The company that now owns CareFusion – Becton Dickinson and Co – denies that CareFusion discriminated against Kleber. “Fostering an inclusive and diverse culture is at the very heart of our core values,” said Troy Kirkpatrick, the company’s senior director of public relations. “BD is deeply committed to providing equal employment opportunities and a workplace free from discrimination.”

The Kleber case revolves around a legal concept known as “disparate impact,” which occurs when a policy appears to be nondiscriminatory, but still has a disproportionate impact on a class of people who enjoy protection under the law. Kleber’s claim is that the seven-year experience cap effectively weeded out all older applicants, making it a “disparate impact” claim.

Other Cases Before the Courts

The Kleber case is one of several lawsuits now working their way through the courts dealing with alleged age discrimination in hiring practices. One charges that companies discriminate against older workers through use of advertising that micro-targets only younger candidates.

Disparate impact is the biggest legal challenge facing people trying to prove age discrimination in hiring, said Laurie McCann, senior attorney with the AARP Foundation, which is representing Kleber.

“Unlike cases of dismissal, the burden is that you’re on the outside looking in,” she said.

In the Kleber case, she added, “The ad doesn’t specifically say ‘young people only,’ but it has the effect of screening for age.”

The ADEA clearly covers employees claiming disparate impact, but the current legal battle focuses on whether it protects applicants as well. The question is important.

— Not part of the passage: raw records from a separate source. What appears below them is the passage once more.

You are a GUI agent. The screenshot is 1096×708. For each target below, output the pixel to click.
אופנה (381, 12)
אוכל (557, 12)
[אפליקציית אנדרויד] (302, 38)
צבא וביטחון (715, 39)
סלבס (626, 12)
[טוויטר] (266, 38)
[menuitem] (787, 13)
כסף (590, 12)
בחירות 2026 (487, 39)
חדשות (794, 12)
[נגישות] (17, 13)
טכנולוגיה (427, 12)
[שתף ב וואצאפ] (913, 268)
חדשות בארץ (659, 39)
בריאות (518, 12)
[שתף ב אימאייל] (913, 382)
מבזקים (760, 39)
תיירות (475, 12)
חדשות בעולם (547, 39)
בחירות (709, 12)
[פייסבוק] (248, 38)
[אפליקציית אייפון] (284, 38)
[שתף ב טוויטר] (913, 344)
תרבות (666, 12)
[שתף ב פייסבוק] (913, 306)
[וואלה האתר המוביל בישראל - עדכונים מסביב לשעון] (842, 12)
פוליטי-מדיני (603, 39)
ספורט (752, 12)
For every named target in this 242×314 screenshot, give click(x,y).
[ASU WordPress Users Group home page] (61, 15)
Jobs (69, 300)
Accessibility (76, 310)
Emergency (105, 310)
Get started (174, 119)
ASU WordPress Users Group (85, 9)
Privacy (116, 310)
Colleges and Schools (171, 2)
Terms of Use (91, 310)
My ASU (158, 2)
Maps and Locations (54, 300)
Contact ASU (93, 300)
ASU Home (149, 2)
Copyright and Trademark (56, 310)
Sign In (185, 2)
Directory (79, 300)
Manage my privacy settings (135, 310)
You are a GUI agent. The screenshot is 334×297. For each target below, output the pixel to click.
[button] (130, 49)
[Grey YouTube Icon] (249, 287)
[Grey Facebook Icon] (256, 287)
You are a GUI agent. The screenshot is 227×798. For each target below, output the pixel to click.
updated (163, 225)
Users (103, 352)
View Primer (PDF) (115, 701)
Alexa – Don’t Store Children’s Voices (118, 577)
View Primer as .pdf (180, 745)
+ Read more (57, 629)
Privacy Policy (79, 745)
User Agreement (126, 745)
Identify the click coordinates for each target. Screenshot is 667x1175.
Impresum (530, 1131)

A recent AARP survey found that more than 90 percent of U.S. workers see age discrimination as “somewhat or very common” in the workplace, and 44 percent of older job applicants say they have been asked (illegally) for age-related information from potential employers.

Kleber’s resume includes a stint as general counsel for a Fortune 500 company, Dean Foods Co, consulting in the dairy industry, and serving as CEO of the American Dairy Products Institute.

When Kleber lost his job at the trade association, he and his wife were still working to finish putting four children through college, and while the family was not facing a financial crisis, he did need an income. “I wanted to be able to meet our expenses and not invade our retirement accounts – we still had bills to pay.”